I think what people really mean when they say they're going to fight a disease or bear a disease or do anything besides just HAVE a disease, is that they're going to remain upbeat. "I won't let my cancer get me down!" "I won't let MS stop me!" That's the sort of thing we like to hear from people with chronic or life-threatening illness. That's our standard for whether or not the person is admirable and praiseworthy in her or his handling of the situation. And you know what? That is a really crummy thing to ask of someone. So now, in order to retain society's respect, I am required to be perpetually perky? I have to smile and give a big thumbs up and say, "Oh, not to worry, just a little incurable disease! Think of all the fun ways I could decorate a wheelchair!"? Gee, thanks a lot. I think somewhere in there I'm also supposed to find Jesus.
To NPR's credit, they did publish one of the few realistic stories I've heard about dealing with illness. The following exchange I thought was particularly true to life:
Rebecca remembers that follow-up visit with the neurologist.
"He said, 'You know, I've seen a lot of families go through this and there's a lot of different ways people handle it. But there are some families can pull together and achieve this kind of transcendence,'" Rebecca remembered.
"And transcendence was the word he used -- where they go through their grief and their anger and everything else, but they really have something precious that they hold onto in the end. And I think one of the things that I feel worst about is the fact that I never felt anything like transcendence. I never achieved anything like that with my family. Instead of things sort of coming together and us having a wonderful, glowing "transcendental" experience, it was really quite the opposite; things just kind of dissolved and got down to a very, very basic survival level."
What a burden to put on a person, telling her she has to achieve some sort of spiritual growth through dealing with her husband's malignant brain tumor. Making her think she's a failure because the experience wasn't wonderful and glowing.
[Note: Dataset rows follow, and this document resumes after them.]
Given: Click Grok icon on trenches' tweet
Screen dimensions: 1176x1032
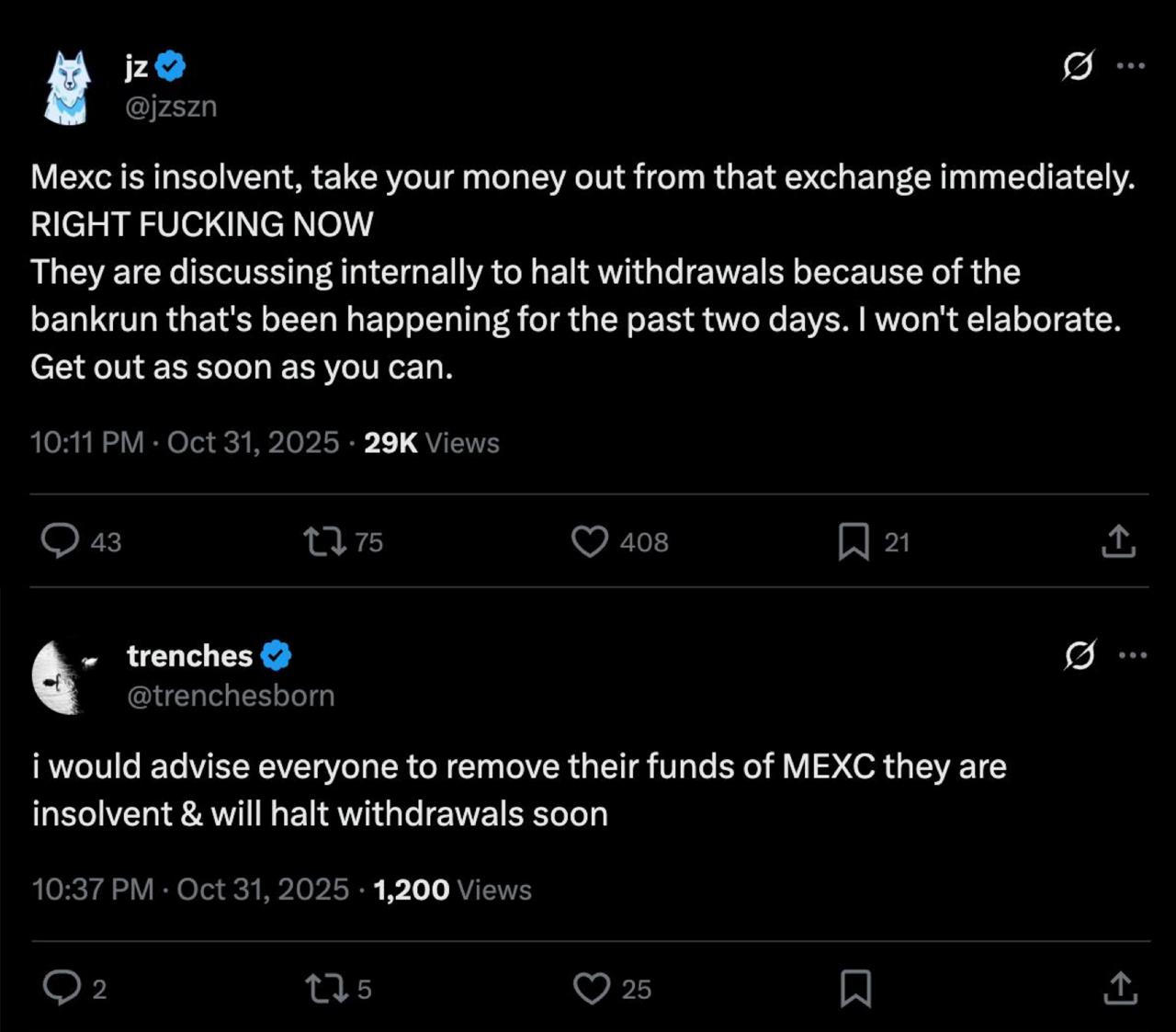Looking at the screenshot, I should 1080,655.
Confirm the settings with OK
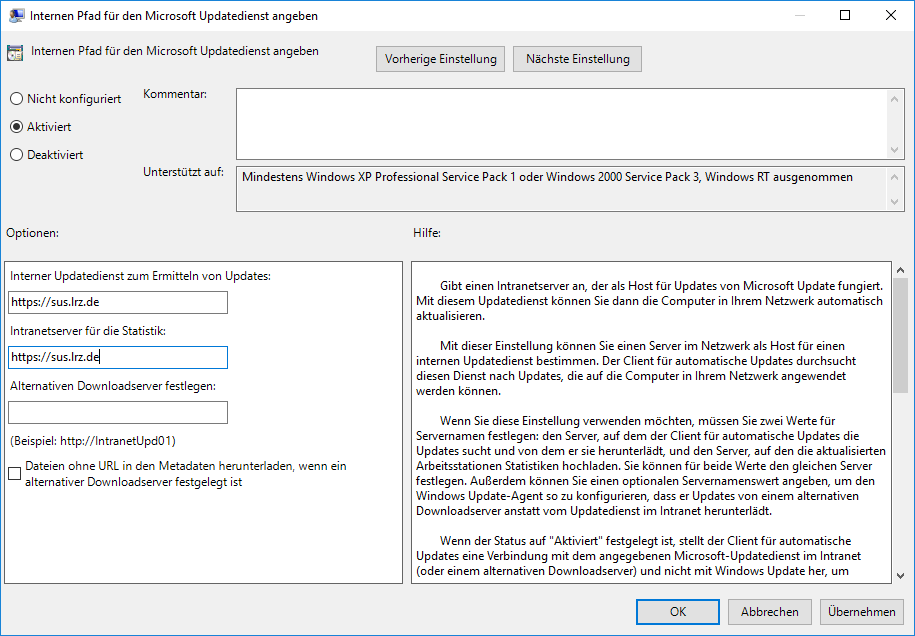 [x=677, y=611]
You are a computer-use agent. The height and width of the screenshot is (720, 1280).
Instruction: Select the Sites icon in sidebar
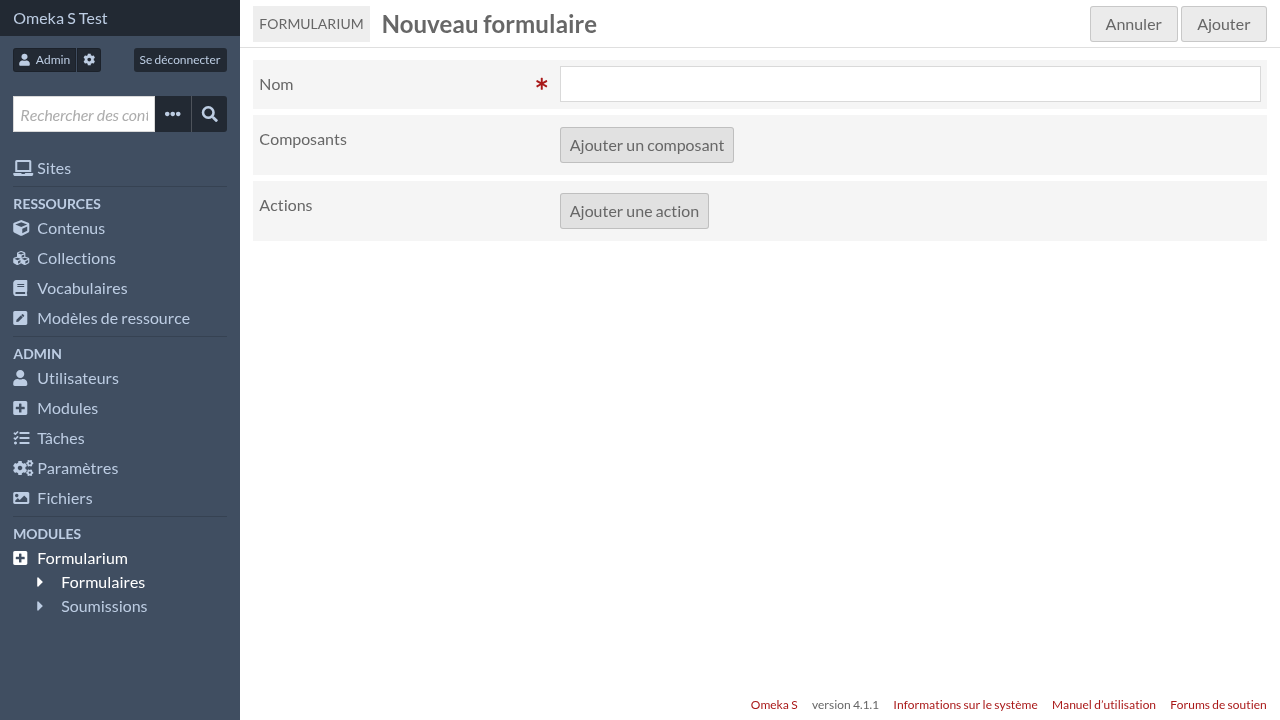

Sometime this month I'm supposed to go back to Tokyo and arrange for MS medication. The medication is a daily injection that I have to give myself. I'm told that it hurts like a bee sting. It has to be refrigerated. It costs $1600 a month -- a third of my salary -- and it's not clear to me how much of that my insurance will cover. The medication is not going to take away my MS, or reverse any damage. I don't get to think, "Hey, just 6 months of this and I'll be cured!" It might slow down the MS. There's a 2 in 3 chance that it won't do anything at all. A lot of time and energy and money and pain for a 29% chance of merely reduced increase in symptoms. What an awful choice. Like I have a choice.
My New Year's resolution was to not grouse about my MS. And also to finally beat it at checkers.